Vermilacinia varicosa

Scientific classification
- Domain: Eukaryota
- Kingdom: Fungi
- Division: Ascomycota
- Class: Lecanoromycetes
- Order: Lecanorales
- Family: Ramalinaceae
- Genus: Vermilacinia
- Species: V. varicosa
- Binomial name: Vermilacinia varicosa Spjut (1996)

= Vermilacinia varicosa =

- Authority: Spjut (1996)

Species of fungus

Vermilacinia varicosa is a fruticose lichen known from two islands along the Pacific Coast of central Baja California, Isla San Roque located just off the southern Vizcaíno Peninsula west of Bahía Asuncón and Cedros Island where found on precipitous rocks along the northwest coast. The epithet, varicosa, is in reference to the unusually dilated type of branch in the genus. The lichen was first collected by Joseph Nelson Rose on 15 March 1911 during the Albatross Expedition. His lichen specimens had been kept separate from the mounted and filed lichen collections in the herbarium at the Smithsonian Institution, Department of Botany, US) loose in brown standard herbarium paper, and were made available to Richard Spjut sometime after 1986 while he was undertaking a revision of the genus Niebla

==Distinguishing features==

Vermilacinia varicosa is classified in subgenus Vermilacinia in which it is distinguished from related species by its thallus divided into relatively few fan-shaped branches (less than 10)—widely expanded above a short narrow stalk-like base—and by its secondary metabolites of terpenoid compounds that generally characterize the subgenus: an unknown T3, the triterpene zeorin and the diterpene (-)-16 α-hydroxykaurane, with an accessory β-orcinol depsidone, salazinic acid. The broadly expanded branches from base to apex is similar to V. robusta, which differs by its thallus divided into tubular shaped branches, but it is difficult to judge from pressed specimens to what degree branches of V. varicosa are inflated in its natural form.

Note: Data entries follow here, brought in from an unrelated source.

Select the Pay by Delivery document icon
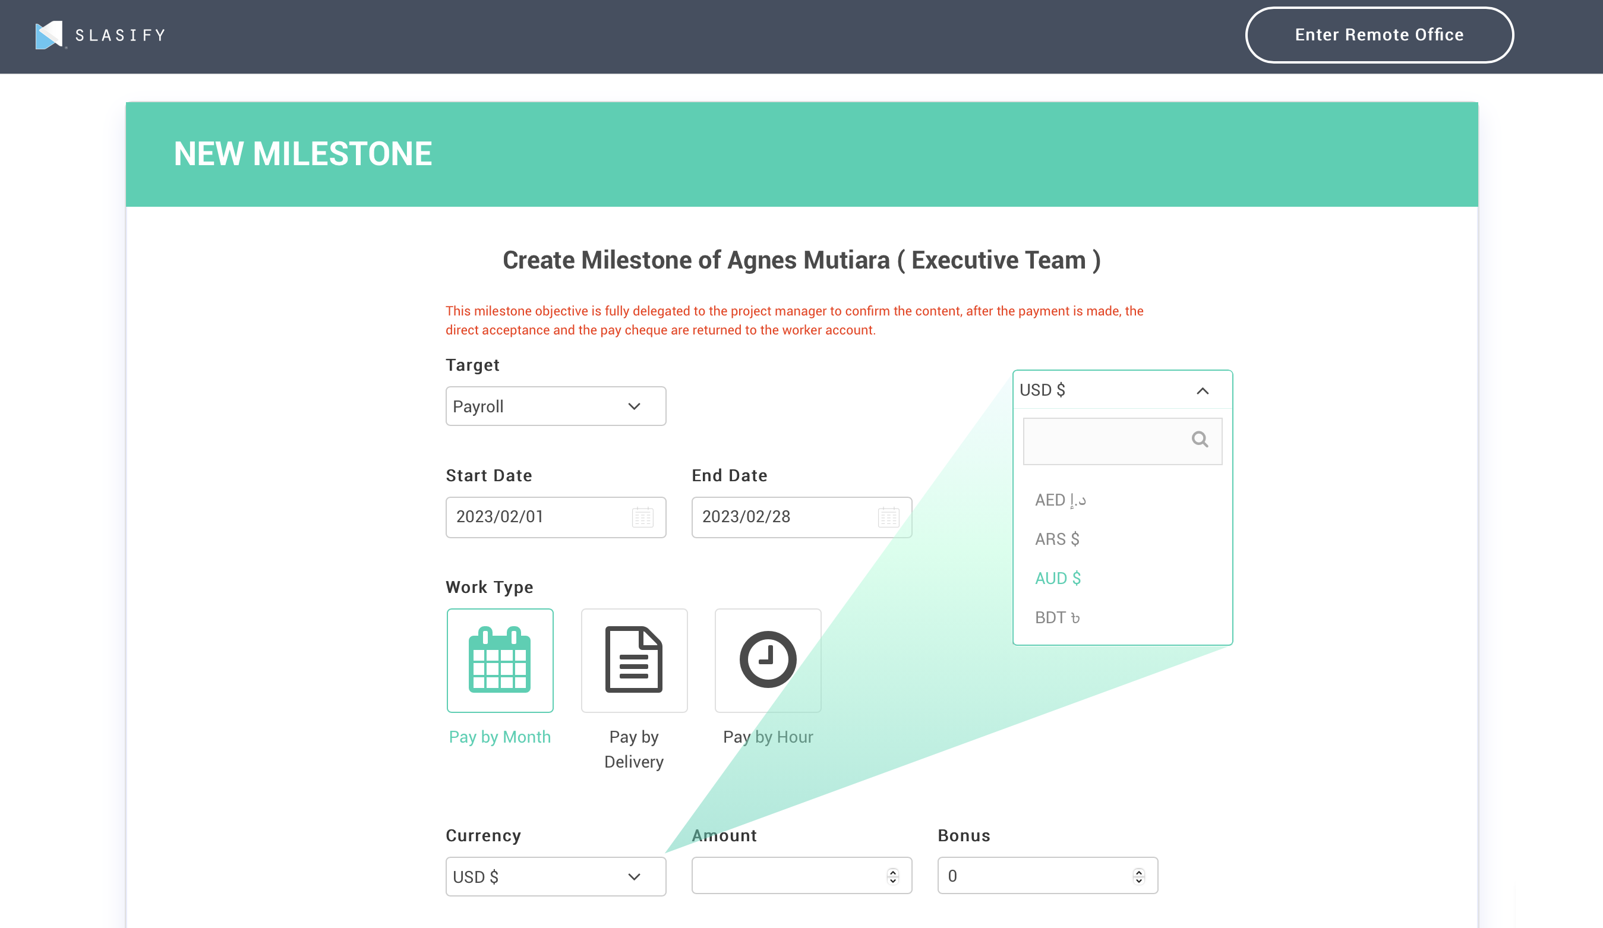 pyautogui.click(x=634, y=660)
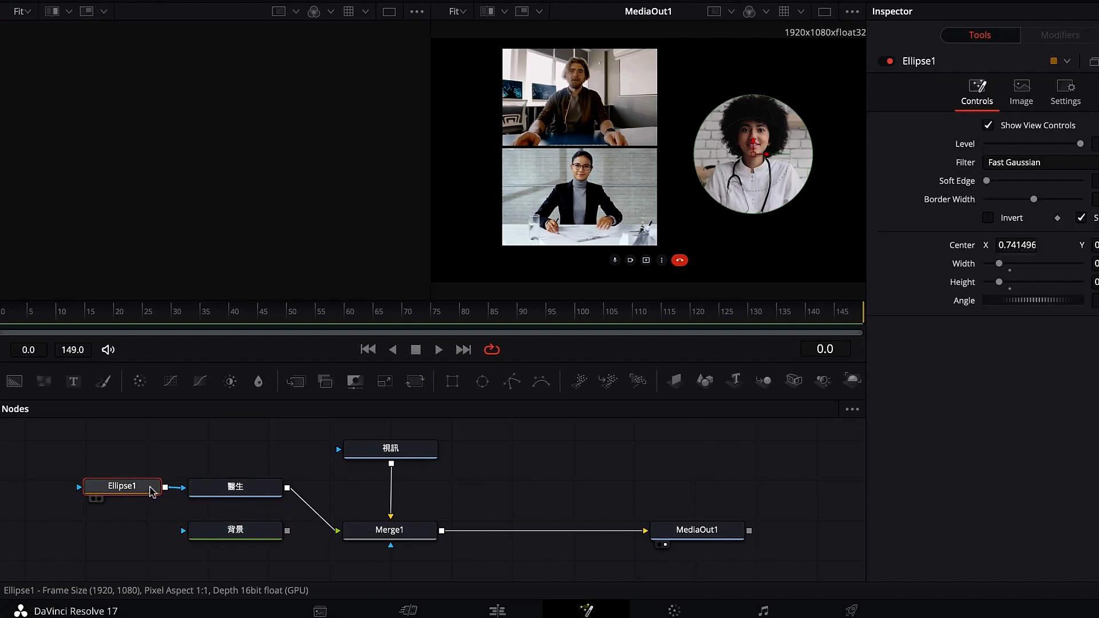Switch to the Fairlight audio page
Screen dimensions: 1099x618
(x=764, y=610)
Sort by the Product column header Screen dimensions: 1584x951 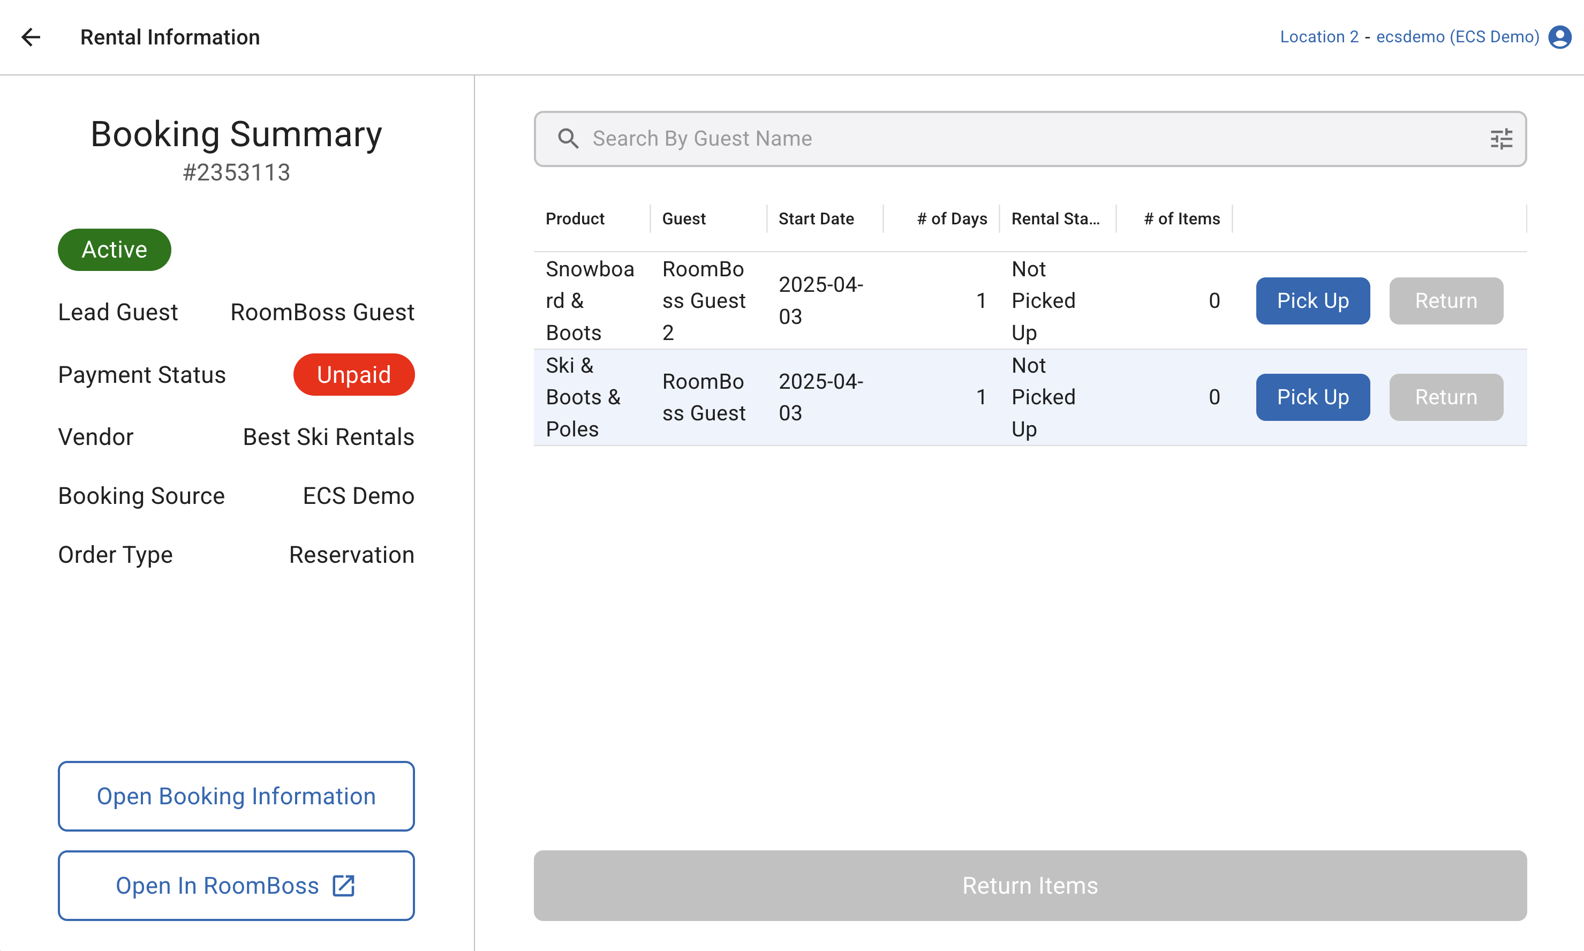575,219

Vermilacinia rosei, also collected by Rose from Isla San Roque, appears morphologically indistinguishable, differing only in chemistry of the triterpenes, which have taxonomic significance from a phytogeography point of view Vermilacinia johncassadyi, for example, which has the T1 and T2 triterpenes, and is found only in the Vizcaíno Desert, is morphologically similar but geographical separated from V. laevigata, a species of the California Floristic Province that differs morphologically by stalked apothecia and chemically by the lichens substances generally found in the subgenus. Vermilacinia cedrosensis and V. reptilioderma are similar species with the same chemotype differences but are not geographically separated, however, they show slight differences in cortical features; while their taxonomic distinction is complicated by the related species V. paleoderma and V. polymorpha that overlap only partly in their geographical distribution. Emphasis has been given to chemical characters because they correlate with known phytogeographical and ecological differences in vascular plants as outlined in Richard Spjut’s introduction and taxonomic keys to the species. This is in contrast to Peter Bowler and Janet Marsh who felt the “chemical based taxonomy of the 1940s–1960s” was history, which should be abandoned; however, the trend now is to favor more species; for example, 126 species were recognized from a single lichen species.

The triterpenes T1 and T2 appear as major lichen substances in thin-layer chromatography. Lacking DNA phylogeny data, and detailed knowledge of their biosynthetic pathways, which in this case appears to involve the mevalonic acid pathway, it is difficult to determine whether the terpenes T1 and T2 are additive, or are an ancestral trait to the other compounds more widely distributed in the subgenus Vermilacinia.

==Taxonomic history==

Vermilacinia varicosa, described in 1996 by Spjut, was considered by Bowler and Marsh in 2004 to be the same as V. laevigata, among five other species. Among the species recognized by Bowler and Marsh, V. varicosa resembles V. robusta more than V. laevigata, but it would appear that the apparent flattened branch morphology is the character attribute that was given taxonomic weight. No explanation was provided by Bowler and Marsh as to why all these species belonged to just one species.